Sung Tieu is a London-based visual artist whose work takes place at the intersection of transnational movement, global capitalism and the cultural incursions of dematerialised art traditions. Tieu’s own emigration from Vietnam to Germany is central to her work, impelling her to address Post-Cold War histories and the diasporic experience of unfixed temporal and spatial certainties.
Her practice contends with issues of social and cultural class divide through the lens of her personal narratives, post-colonial identity and cultural membership. Through performance, installation, moving image and sound, she conveys a sense of dislocation, often deliberately eluding narrative legibility. Using artwork as assemblage, her multi-layered installations, such as Song for Unattended Items (2018), Remote Viewing (2017) and Coral Sea As Rolling Thunder (2017) compose the exhibition as a complex space of sensorial experience.
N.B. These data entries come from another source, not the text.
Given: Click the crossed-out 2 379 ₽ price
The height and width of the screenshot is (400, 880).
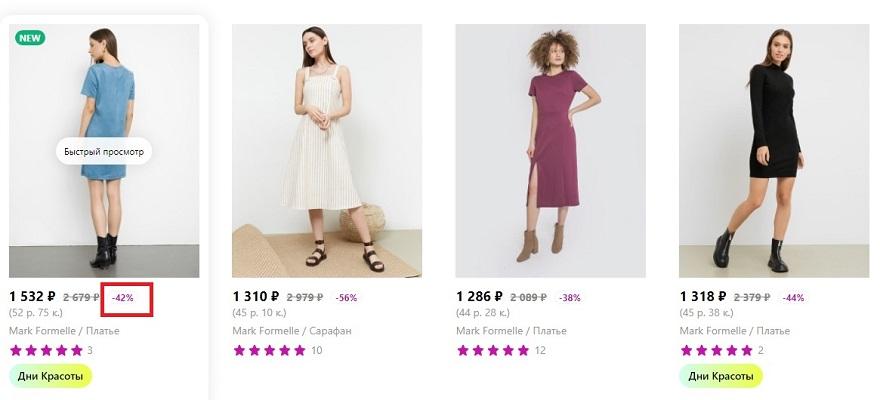Looking at the screenshot, I should pos(752,298).
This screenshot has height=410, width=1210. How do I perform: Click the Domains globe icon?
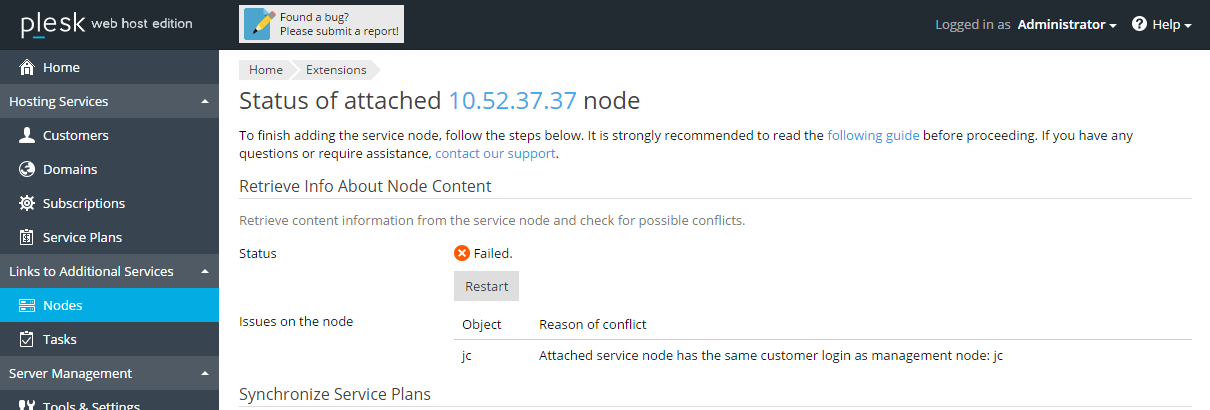click(x=27, y=170)
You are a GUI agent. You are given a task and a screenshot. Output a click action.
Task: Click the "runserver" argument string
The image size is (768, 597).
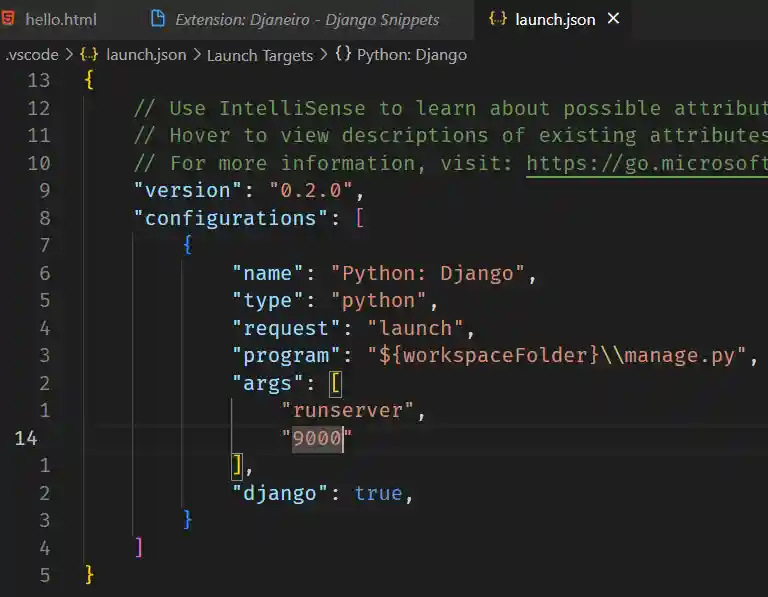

Within it, Tieu examines the sublimatory potential of minimalist art while resisting any singular discursive translation.
Tieu’s invocation and juxtaposition of the past through images of the present, in video works such as Memory Dispute (2017) and No Gods, No Masters (2017), demand an engagement through abstract connections in order to interpret, query and remember.
Tieu is part of several art collectives, engaging in collaborative, non-autonomous production; one of them is Asia Art Activism, a cross-disciplinary and intergenerational network of artists, curators and academics who aim to question Asian/Southeast Asian invisibility within institutional narratives of British art and politics. They are currently in residence at Raven Row, London.